JAPANESE KNIVES & CUTTING TECHNIQUES - HANDLING JAPANESE KNIVES
Japanese knives are handled differently than Western knives.
In Japanese cooking, the cook does not normally stand parallel to the edge of the table, but at a predetermined angle of about 45°. Since the cuts are not made from the wrist as in Western cooking, but from the shoulder, and the forearm and wrist form a straight line, in this posture the blade moves almost at right angles to the front edge of the cutting surface (table/work surface).
Since Japanese knives do not have a finger guard, such a knife is also held and guided differently in the hand. The knife is held diagonally in the hand and the index finger often rests against or on the back of the blade to guide it precisely.
The cutting process is done with traction, i.e. the knife is placed close to the handle and then passed through the material to be cut in a single long stroke.

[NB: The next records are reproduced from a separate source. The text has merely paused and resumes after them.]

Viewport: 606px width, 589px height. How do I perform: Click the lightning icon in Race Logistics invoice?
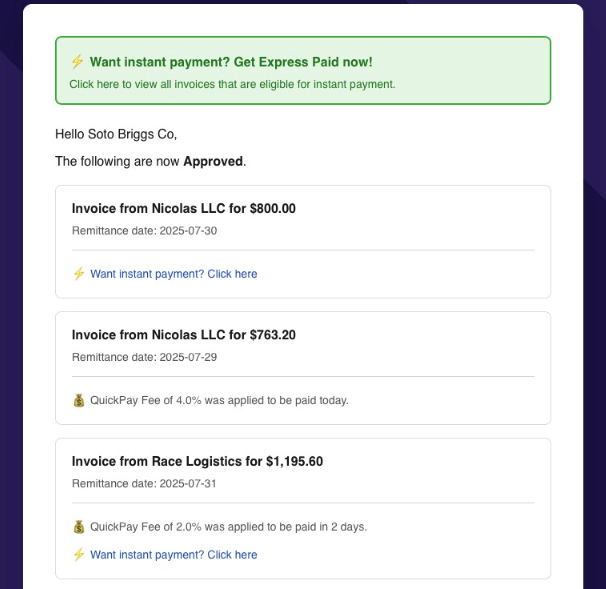(x=79, y=555)
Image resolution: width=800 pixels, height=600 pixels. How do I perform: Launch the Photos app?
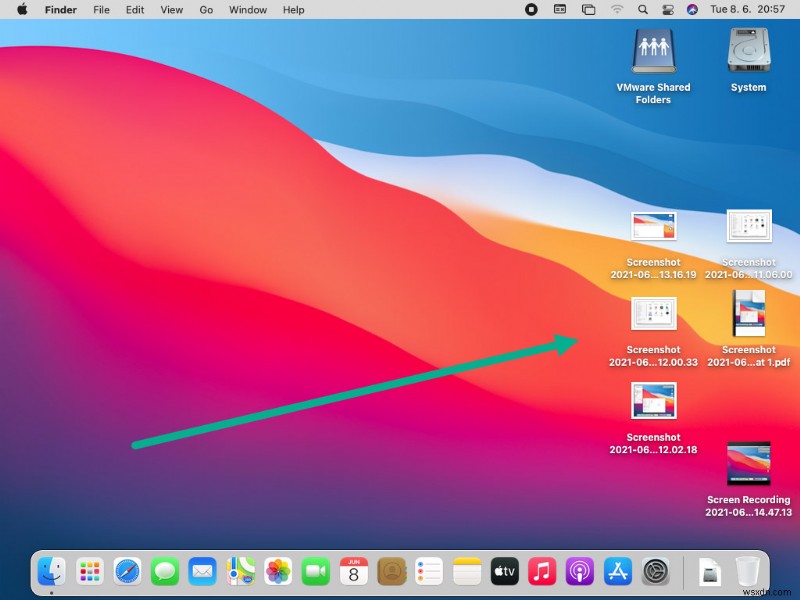point(277,572)
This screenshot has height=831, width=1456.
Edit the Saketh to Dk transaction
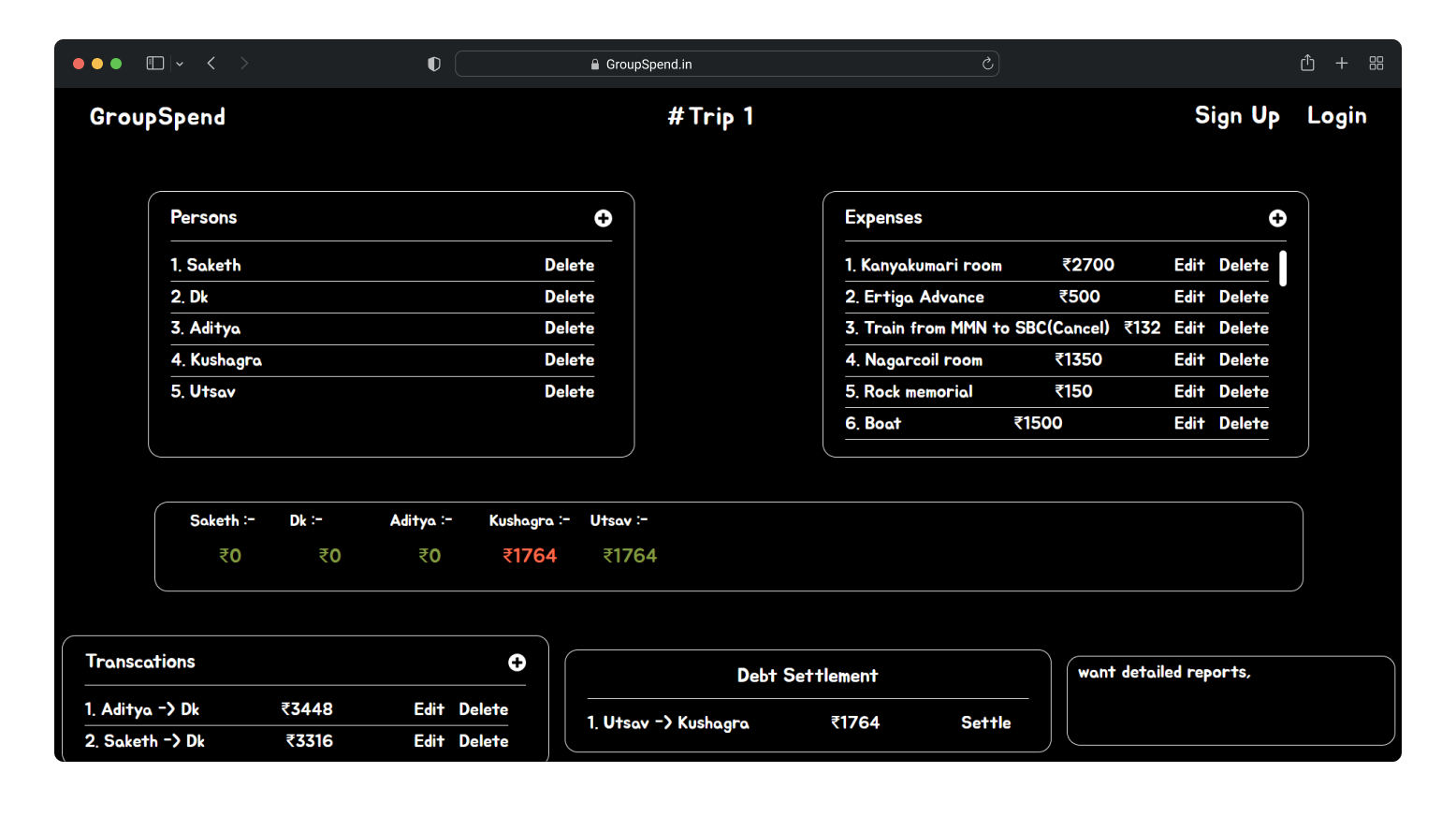(429, 741)
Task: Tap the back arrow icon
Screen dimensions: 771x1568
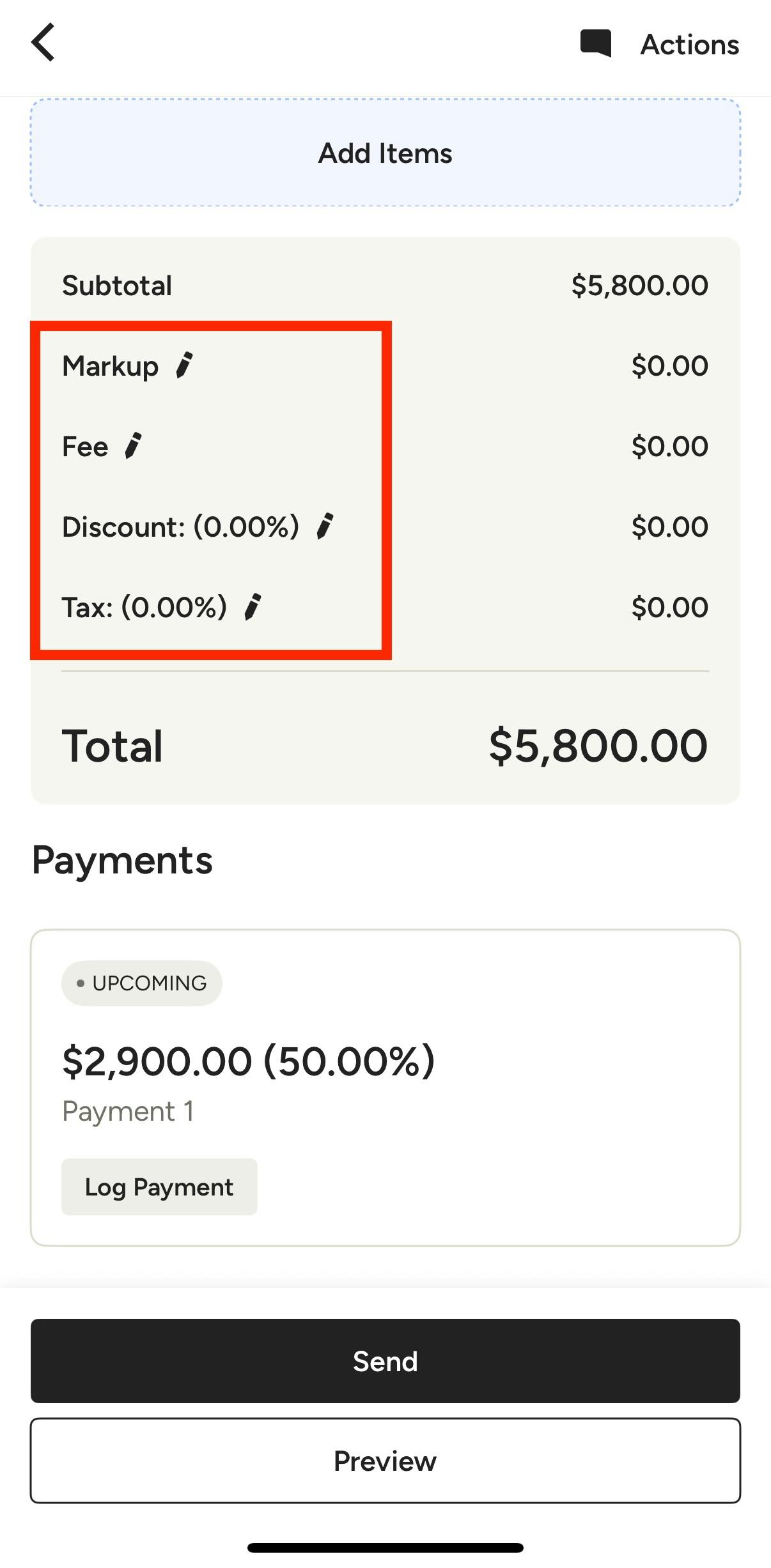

With a good Japanese knife is not necessary to apply pressure. It is so well balanced that the cut is possible by its size and weight alone. Of course, this is especially true for large knives such as Nakiri or even Yanagiba, although the latter are quite light.
Note: never use the edge of a good knife to remove food from the cutting board or to push it into the cooking pot. No blade can withstand this and very quickly will no longer be sharp. In the case of Japanese knives, this can even cause the blade to break out due to the material.
Wooden boards, which in Japan are often made of hinoki (cypress), are particularly suitable as cutting surfaces. This wood is said to have antibacterial properties. A cutting surface should always be firm, but not too firm. Glass, stone or similar are bad for the blade!
The correct use of Japanese knives requires long practice. When a German chef with years of professional experience tried for the first time to work correctly with Japanese knives under guidance he said with a smile: "That's when I was more skilled on the first day of my apprenticeship. I didn't even know what muscles I had to use for this kind of cutting." - he meant his shoulder, in which he had a severe muscle ache the next day. In the meantime, however, he has become accustomed to this way of working and is always impressed by how precisely you can carry out the finest work with the right tool and the right way of working.
How to handle a Japanese knife, you have now read. But are there really so many different ways of cutting? Oh yes - and in the next part of the series we will introduce some of them.